**EXERCISE REQUIREMENTS**
In the bug thread below, how long does the poster say it will be before reboots can be scheduled on the servers?

**SOURCE DOCUMENT**
Please provide a status update on the results of testing the above packages, and any other comments/feedback. Since we believe this issue may be resolved as per above, this bug will be marked as resolved soon unless we receive feedback that the issue is still present in our latest test packages. Thanks in advance.
Several weeks have gone by and we haven't heard any feedback. Do the test packages provided above resolve this issue?
Sorry folks, it's been a few busy weeks, and I've been out of country. If the kernel fixes in U3 have resolved this issue for other users, then move to close this case, I won't be able to schedule reboots on these servers for a month because they went into production (and don't really need runlevel 5 regardless.) I'll advise only if updates do not work. :-)
Servers that had problem are fully up2date and have notseen problem since doing Stonie's fix. Servers were pressed into service last month so I was reluctant to apply the test pkgs.
Ok, closing as fixed in ERRATA. If the problem recurs, please file a new support ticket with Red Hat support services at http://www.redhat.com/support or via phone at 1-888-RED-HAT1. Thanks.

**DATA FOR ANALYSIS**
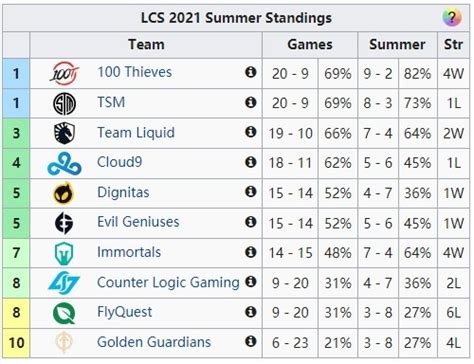
Task: Click the Team Liquid horse logo
Action: [x=64, y=133]
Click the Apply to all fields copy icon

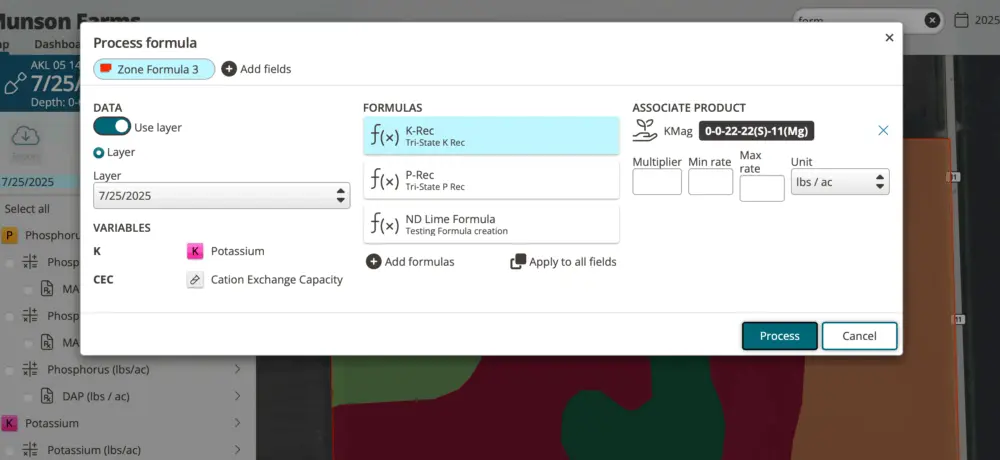[x=518, y=262]
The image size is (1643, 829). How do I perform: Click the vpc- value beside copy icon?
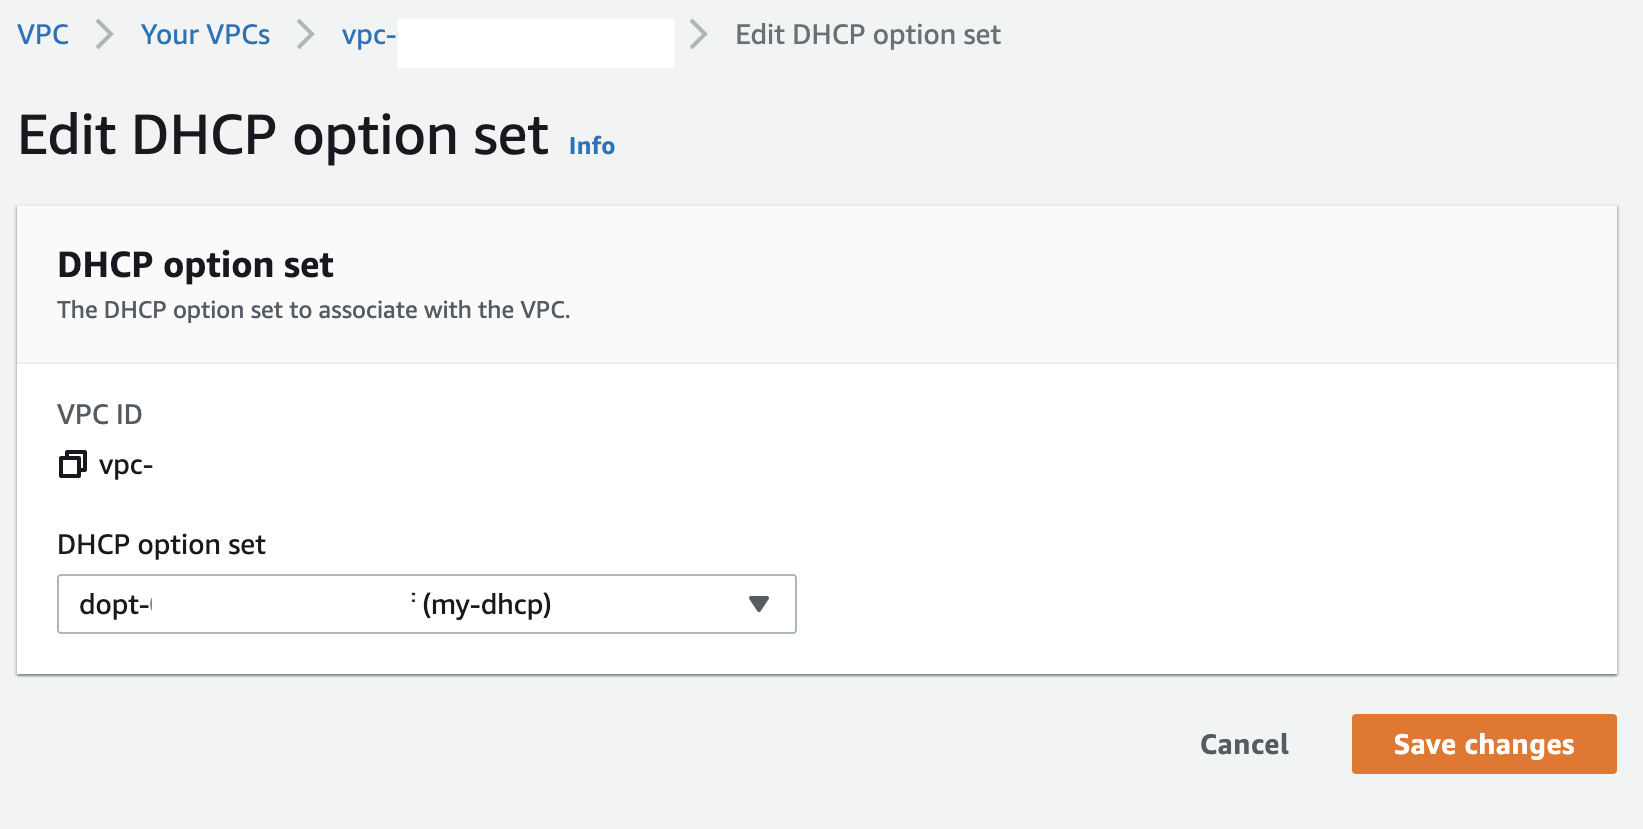(126, 466)
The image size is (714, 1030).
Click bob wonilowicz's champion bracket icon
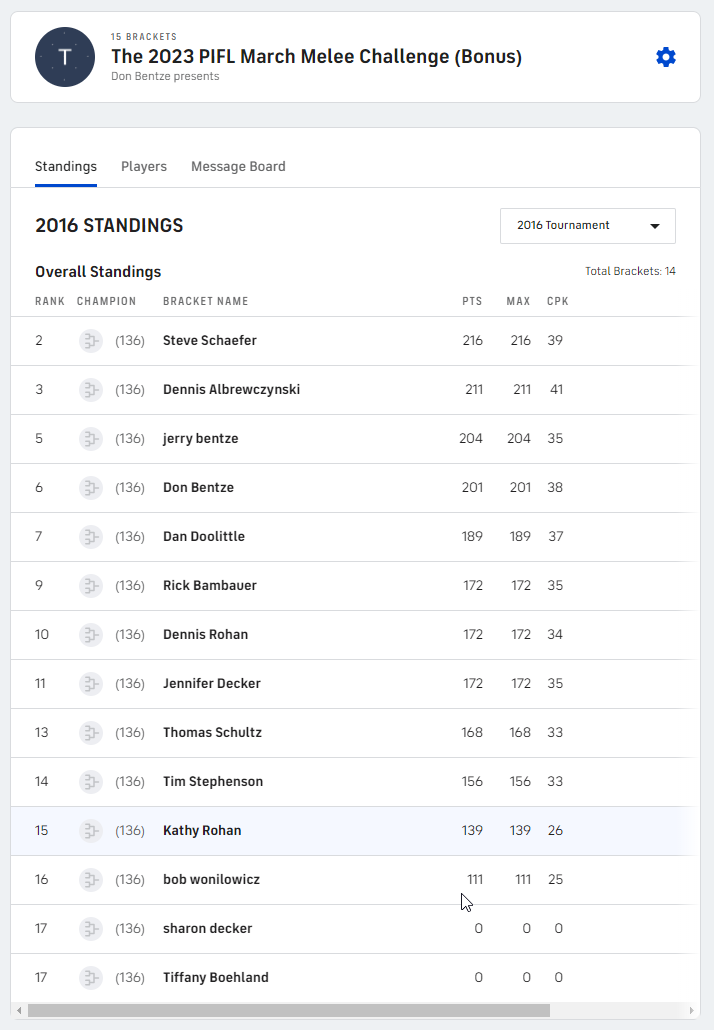[91, 880]
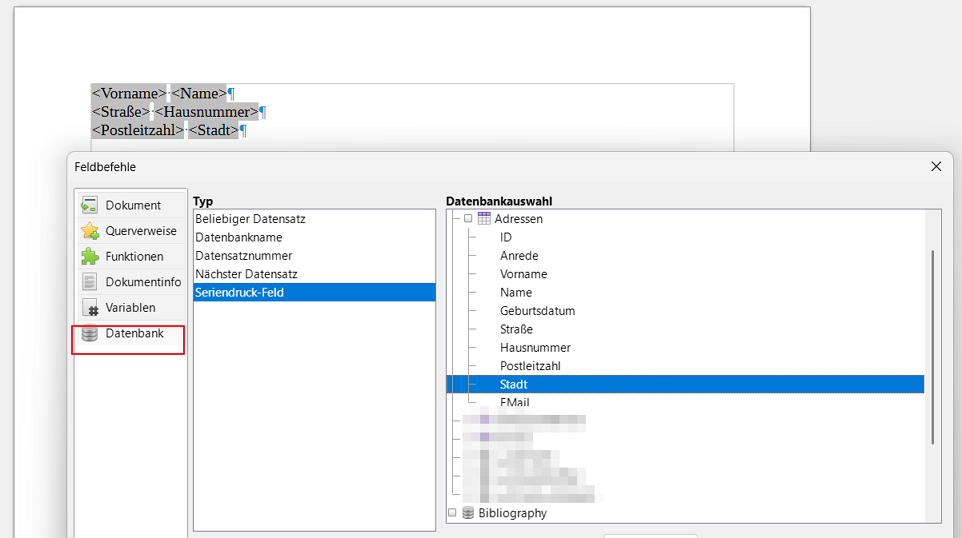Click the Datenbankauswahl vertical scrollbar
962x538 pixels.
pos(932,345)
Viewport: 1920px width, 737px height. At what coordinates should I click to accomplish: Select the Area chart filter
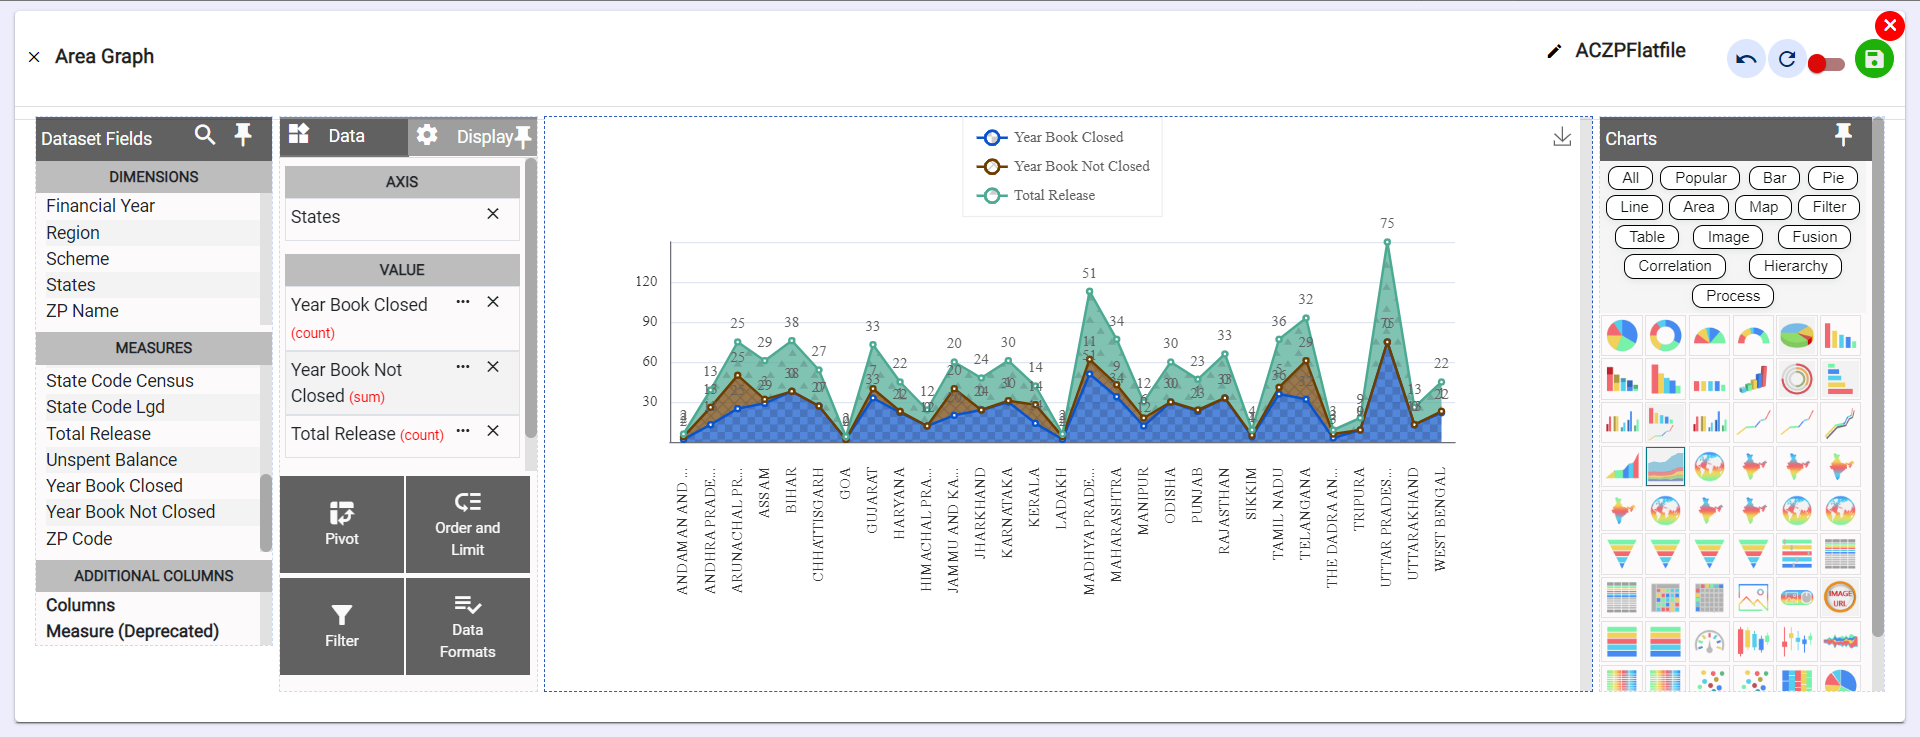click(1698, 207)
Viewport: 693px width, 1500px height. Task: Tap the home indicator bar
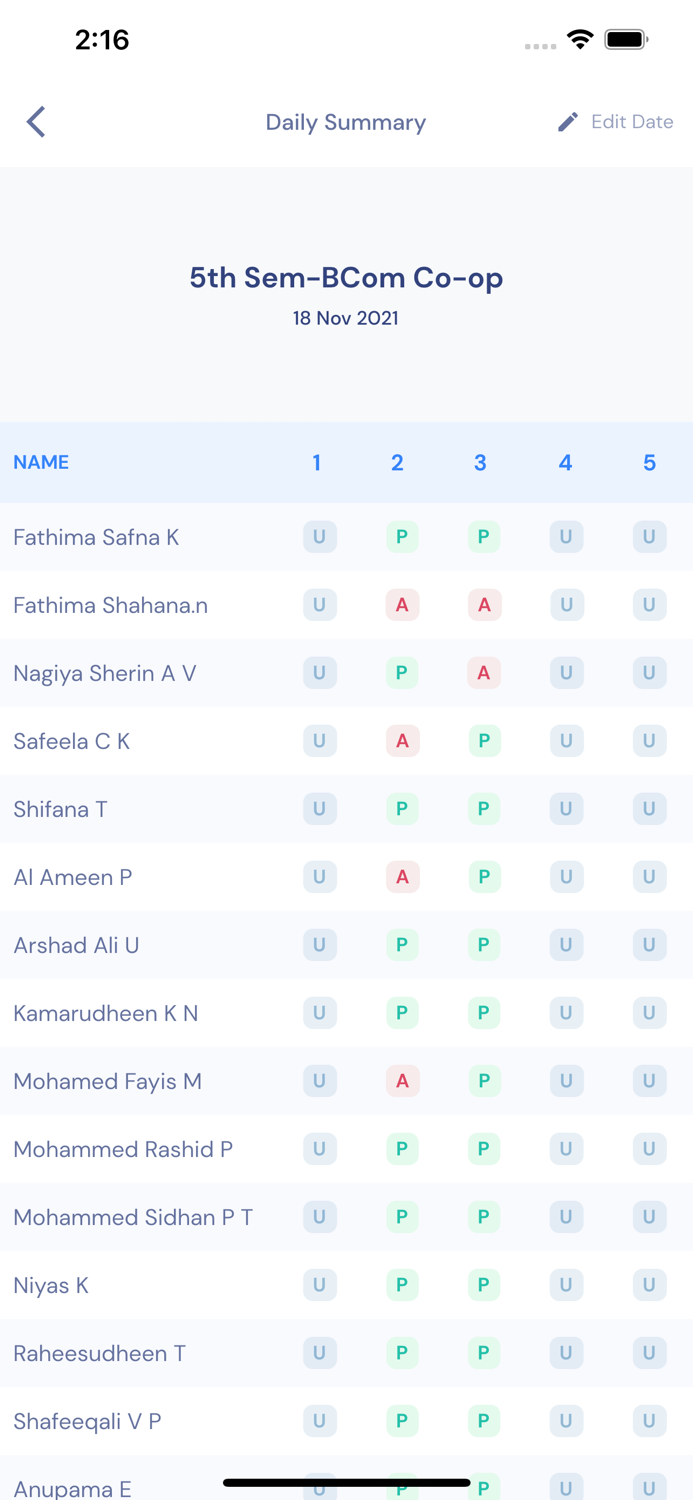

**ANSWER TO THE EXERCISE**
A month.